The ICASA conference is an opportunity for researchers from all over the world to share the latest scientific advances in the field of HIV, learn from each other’s expertise, develop strategies to strengthen prevention globally and reduce the transmission of HIV.On site in Kigali, Rwanda, is Star for Life’s secretary general Anki Elken and Viveca Urwitz, senior international public health specialist and member of the Star for Life board.
– We are here to keep up to date on the latest findings on HIV prevention and how people work in different countries in Africa. An excellent opportunity to meet others in this field from South Africa, Namibia and also Tanzania, where we will start work in the near future. Another important area is how sexual and reproductive health, rights and HIV prevention are integrated, says Anki Elken.
Many of the major international donors are represented, for instance UNAIDS, UNFPA, WHO, Global Fund and also government agencies focusing on poverty and development.
– It is really informative to meet people living with HIV, researchers, activists, governments and others and to discuss how we best can fight AIDS, she says.
One of the things we have realised is the importance of continuing to develop the work done by Star for Life’s mobile health clinics. For example, it may be possible to offer self-testing for HIV.
– We also need to strengthen our work on sexualized violence (GBV) within the program. We have understood that we are right on track for how this sort of work should be conducted with young people. Our long-term presence seems to be unique and arouses interest among the participants we speak to, explains Anki Elken.
6200 young women and girls are infected with HIV every week. The vast majority are in Africa. This makes it particularly important that preventive work for women’s and girls’ health and rights is clearly prioritised.
Rosemary Museminali, Director External and donor relations UNAIDS.
– In southern Africa, HIV is a real problem and the rate of new infection among young people is high. Young people living in challenging circumstances can educate themselves and protect their health. We want to contribute to that. This is an area that HIV prevention has failed to reach, says Anki Elken.
The days in Kigali have provided many opportunities to make new contacts that will be valuable for Star for Life’s work going forward.
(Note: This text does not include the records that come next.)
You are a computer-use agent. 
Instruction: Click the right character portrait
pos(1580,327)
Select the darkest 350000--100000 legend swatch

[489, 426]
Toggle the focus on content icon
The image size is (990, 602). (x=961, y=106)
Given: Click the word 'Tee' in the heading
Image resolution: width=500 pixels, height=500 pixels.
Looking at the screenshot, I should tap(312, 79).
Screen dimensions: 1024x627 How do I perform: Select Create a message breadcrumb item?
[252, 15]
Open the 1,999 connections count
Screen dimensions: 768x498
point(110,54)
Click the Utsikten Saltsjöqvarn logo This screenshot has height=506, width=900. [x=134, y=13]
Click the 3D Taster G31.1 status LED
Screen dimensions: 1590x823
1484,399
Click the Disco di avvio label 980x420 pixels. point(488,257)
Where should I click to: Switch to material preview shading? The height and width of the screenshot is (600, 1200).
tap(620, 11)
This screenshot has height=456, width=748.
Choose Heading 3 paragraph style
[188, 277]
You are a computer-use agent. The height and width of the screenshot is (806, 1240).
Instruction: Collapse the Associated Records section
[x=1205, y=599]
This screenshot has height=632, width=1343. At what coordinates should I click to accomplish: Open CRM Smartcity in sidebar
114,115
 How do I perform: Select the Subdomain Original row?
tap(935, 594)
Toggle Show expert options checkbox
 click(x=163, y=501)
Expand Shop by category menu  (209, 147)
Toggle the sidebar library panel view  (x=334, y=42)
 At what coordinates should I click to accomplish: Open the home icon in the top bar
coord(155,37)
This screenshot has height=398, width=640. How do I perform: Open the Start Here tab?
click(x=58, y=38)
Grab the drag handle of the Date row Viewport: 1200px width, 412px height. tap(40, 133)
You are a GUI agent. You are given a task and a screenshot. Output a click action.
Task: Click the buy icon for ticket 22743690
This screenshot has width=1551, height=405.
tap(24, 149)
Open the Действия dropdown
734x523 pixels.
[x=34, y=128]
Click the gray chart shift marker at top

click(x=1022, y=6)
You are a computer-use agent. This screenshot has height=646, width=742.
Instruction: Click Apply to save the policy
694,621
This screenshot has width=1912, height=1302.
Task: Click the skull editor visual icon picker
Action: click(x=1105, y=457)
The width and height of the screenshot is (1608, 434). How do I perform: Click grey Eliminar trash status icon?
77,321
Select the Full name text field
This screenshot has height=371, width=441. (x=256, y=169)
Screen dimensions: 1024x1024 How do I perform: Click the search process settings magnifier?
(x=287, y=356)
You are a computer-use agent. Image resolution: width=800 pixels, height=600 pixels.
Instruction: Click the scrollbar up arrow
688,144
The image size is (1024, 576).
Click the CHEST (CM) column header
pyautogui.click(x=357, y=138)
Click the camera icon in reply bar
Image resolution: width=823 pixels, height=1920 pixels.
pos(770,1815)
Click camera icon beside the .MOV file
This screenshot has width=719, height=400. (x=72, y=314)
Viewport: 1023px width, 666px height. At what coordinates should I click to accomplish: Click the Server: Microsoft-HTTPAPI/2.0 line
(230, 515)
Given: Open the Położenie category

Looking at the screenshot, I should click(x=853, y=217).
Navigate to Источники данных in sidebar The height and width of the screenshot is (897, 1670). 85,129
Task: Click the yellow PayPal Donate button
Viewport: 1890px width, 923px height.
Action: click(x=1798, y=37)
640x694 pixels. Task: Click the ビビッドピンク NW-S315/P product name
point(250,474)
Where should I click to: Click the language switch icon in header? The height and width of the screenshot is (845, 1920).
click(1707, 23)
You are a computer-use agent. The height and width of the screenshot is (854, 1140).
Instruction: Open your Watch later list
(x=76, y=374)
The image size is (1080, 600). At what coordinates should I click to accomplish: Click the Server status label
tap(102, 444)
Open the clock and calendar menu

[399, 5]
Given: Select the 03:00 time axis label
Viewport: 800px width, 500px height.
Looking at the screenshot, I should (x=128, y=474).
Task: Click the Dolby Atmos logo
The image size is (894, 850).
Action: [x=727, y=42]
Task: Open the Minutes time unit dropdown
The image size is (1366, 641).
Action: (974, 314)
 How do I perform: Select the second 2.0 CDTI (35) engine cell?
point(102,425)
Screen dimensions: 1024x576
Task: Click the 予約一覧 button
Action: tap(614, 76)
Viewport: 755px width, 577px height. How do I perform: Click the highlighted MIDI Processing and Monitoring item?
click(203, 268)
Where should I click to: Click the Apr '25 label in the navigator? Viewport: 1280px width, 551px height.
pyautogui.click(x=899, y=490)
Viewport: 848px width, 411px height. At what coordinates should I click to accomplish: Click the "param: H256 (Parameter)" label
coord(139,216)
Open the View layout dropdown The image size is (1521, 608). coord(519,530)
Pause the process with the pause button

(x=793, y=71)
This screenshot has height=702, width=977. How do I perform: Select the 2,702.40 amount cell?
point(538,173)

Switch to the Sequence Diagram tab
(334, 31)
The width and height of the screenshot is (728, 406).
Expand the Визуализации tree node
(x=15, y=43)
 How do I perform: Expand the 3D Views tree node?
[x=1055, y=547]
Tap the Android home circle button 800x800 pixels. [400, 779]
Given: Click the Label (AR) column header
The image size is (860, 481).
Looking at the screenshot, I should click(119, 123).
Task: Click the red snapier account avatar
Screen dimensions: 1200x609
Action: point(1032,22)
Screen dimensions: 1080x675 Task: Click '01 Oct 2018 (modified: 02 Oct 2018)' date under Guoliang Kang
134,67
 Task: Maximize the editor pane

– We have established good contacts with UNAIDS who have already shown an interest in collaboration. We had a fruitful meeting with Rosemary Museminali and her team. Our active and committed support from the business community aroused a great deal of interest. We have also met potential partners offering further training in southern Africa and met researchers who are working in the countries where we operate, concludes Anki Elken.